В исследованиях эзотерических аспектов третьего рейха утверждается, что центром тайной политики являлось мистико-эзотерическое общество «Туле». Видные члены нацистской верхушки либо являлись его членами, либо находились под постоянным влияниям членов «Туле». По законам структуры тайных организаций за «Туле» стоял «Германен Орден» («Орден Германцев» — масонская антисемитская ложа). И лишь недавно появились отрывочные сведения, что в недрах «Ордена Германцев» скрывалась еще более законспирированная группа посвященных под названием «Черное солнце».

Свастика — древнейший символ Солнца — стала официальной эмблемой общества «Туле» и государственным символом третьего рейха, но знак Черного Солнца никогда не выставлялся на обозрение непосвященных. Единственное место, где можно его увидеть, это Вевельсбург — центральный замок Черного Ордена СС. Война обошла его стороной, и сегодня любой желающий может беспрепятственно войти под его своды, где некогда отправляли свои тайные обряды высшие посвященные Черного Ордена.

В верхнем зале, так называемом Зале группенфюрера, поражает мрачная символика черно-белого мозаичного пола. Двенадцать лучей исходят из центрального круга, загибаясь в крючья свастики. Это и есть знак Черного Солнца.

Такой же знак я увидел на страницах дневника оберштурмбанфюрера СС, погибшего под Кенигсбергом. Люди, позволившие ознакомиться с этим чудом уцелевшим документом, просили сохранить в тайне имя автора дневника и использовать псевдоним. Они пояснили, что оглашать имя человека, данное ему при рождении, бессмысленно, если неизвестно имя, данное ему при посвящении. А то, что Рейнхард Винер (такое имя дал ему автор) входил в круг посвященных, становится ясно, стоит только прочесть первую страницу дневника, ставшую прологом этого романа…

Пролог

Историю творят боги и герои, нашедшие в себе силы отринуть все человеческое и превратившие свою жизнь в миф, в подвиг, в Великое делание. Тигль, в котором творится таинство превращения смертного в героя — Орден.

Мы создали наш Черный Орден, потому что с холодной отчужденностью, на какую человек способен лишь в момент смерти, осознали: либо мы принимаем вызов и вступаем в битву за свое будущее, либо вынуждены будем обречь себя на вечное рабство в том будущем, что нам готовит мировая Синархия. Зажатые между кремлевскими марксидами и вашингтонскими хасидами, мы выбрали войну как единственно возможную форму существования в мире, законов которого мы не признаём. Нам пришлось содрать дерн лжи, растущий стараниями продажных писак и фиглярствующих политиканов, разгрести «культурный слой», эти наслоения нечистот мысли, что оставила после себя цивилизация, учившая видеть человека во всех, кроме себя самого, чтобы добраться до скальных пород первичного знания, идущего от богов. И на этой твердыни мы построили свой орденский Замок, в тиши и тайне которого мы посеяли семена новой жизни.
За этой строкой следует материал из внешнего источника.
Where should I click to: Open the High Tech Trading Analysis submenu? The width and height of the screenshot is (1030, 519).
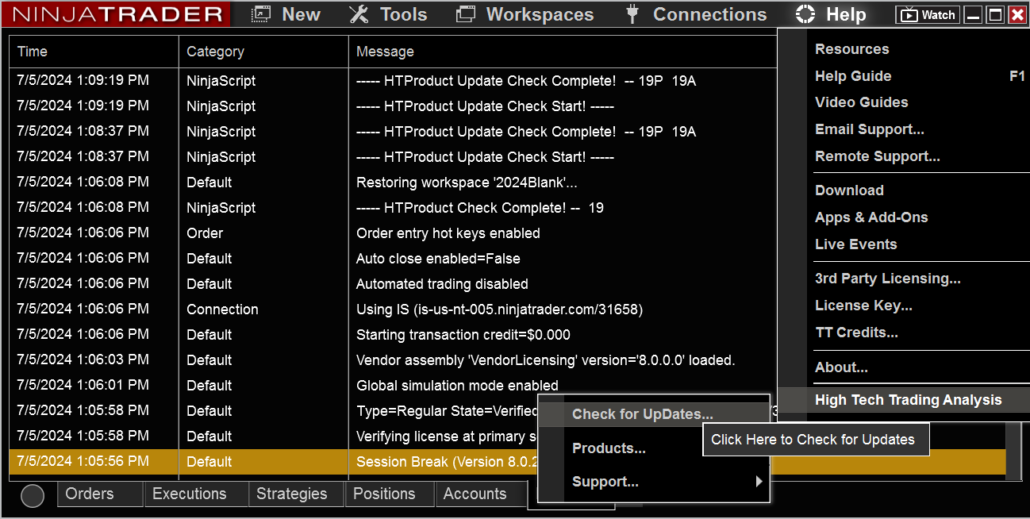[x=907, y=400]
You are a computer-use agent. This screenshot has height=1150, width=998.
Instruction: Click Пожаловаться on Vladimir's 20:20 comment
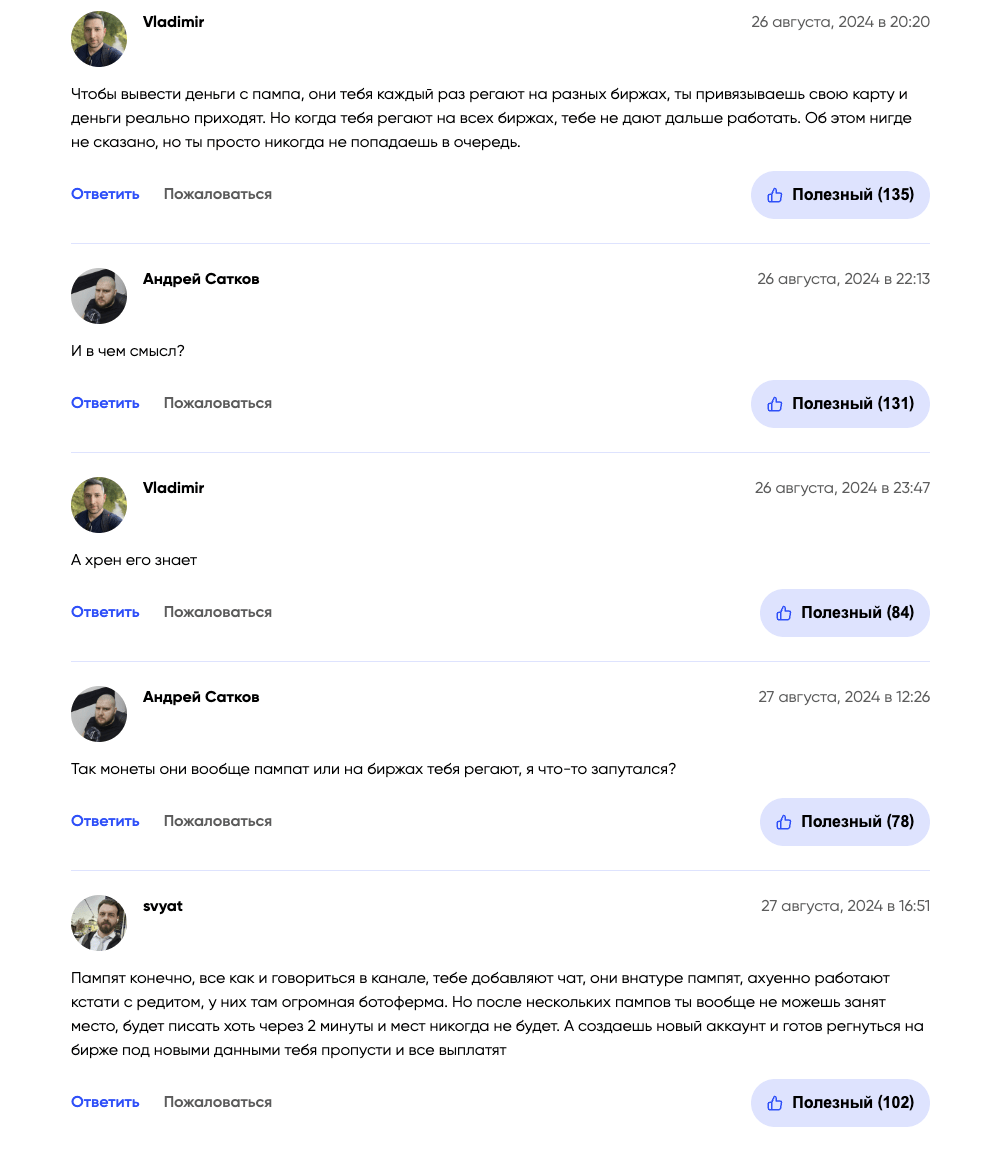coord(218,194)
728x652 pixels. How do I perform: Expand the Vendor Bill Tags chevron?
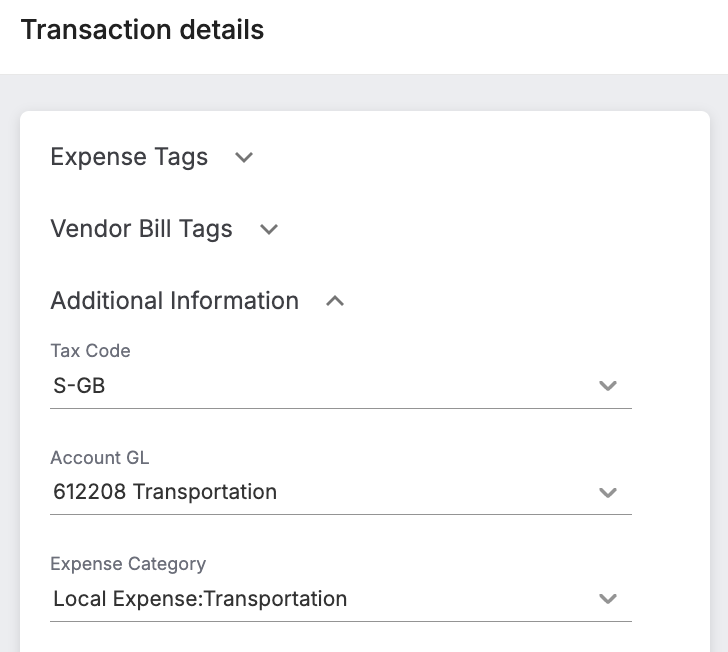(269, 229)
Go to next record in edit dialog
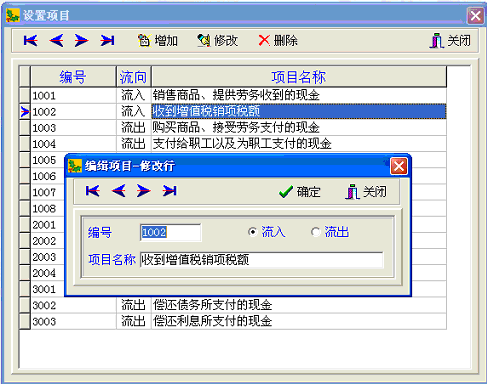This screenshot has height=384, width=487. pos(144,191)
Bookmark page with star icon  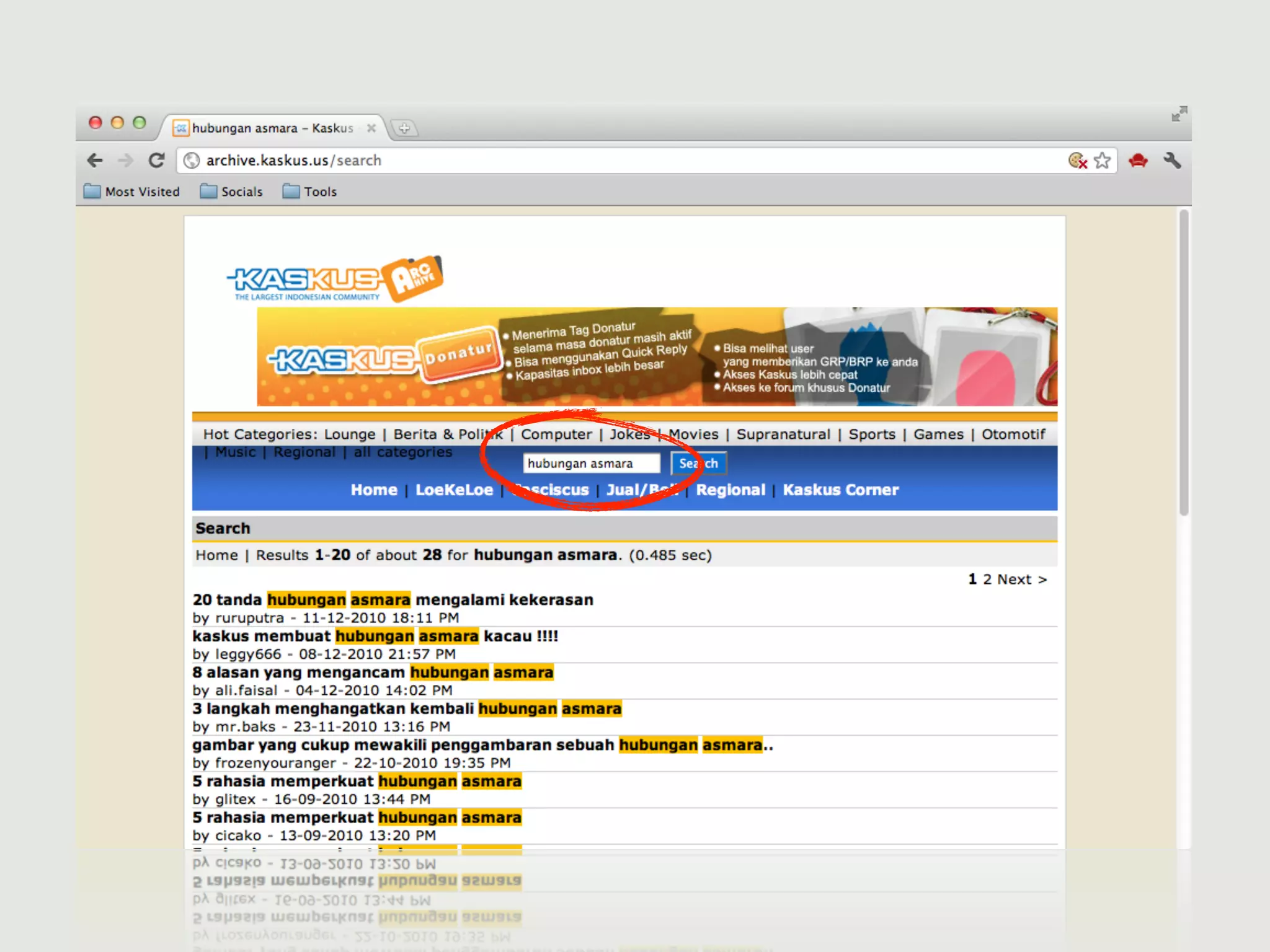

Но кончается наш звездный год, наше солнце погружается во тьму, и парки уже соткали нам погребальный ковер. Скоро Рейх превратится в осажденную крепость — новый Монсегюр. Война солдата рано или поздно кончается. Генералы сдаются в плен, а политики пьют шампанское. Номы, чьей судьбой стал жест, знак, символ, уводящие к иной реальности, стоим выше этой безнадежно проигранной войны.

Нашей подлинной войной была попытка распахнуть врата в абсолютно иное будущее. Это был Эндкампф — Последняя Битва Одина — в максимально возможном виде. Непримиримость религиозных войн прошлого меркнет по сравнению с адским огнем, опалившим наши сердца. Мы выплеснули огненные потоки священной крови Великого жертвоприношения в тщетной попытке растопить Мировой лед. Мы пытались оживить мертвые камни, чтобы от них услышать древние заклинания на давно забытых языках. Мы уже стали ощущать в сгустившемся воздухе дыхание Великих, пробудившихся от векового сна. Но кончается отпущенное нам время… Мы исчезнем, когда рухнут стены нашего Монсегюра. Уйдем, запечатав уста тайной, спрятав под белыми плащами Чашу Огня.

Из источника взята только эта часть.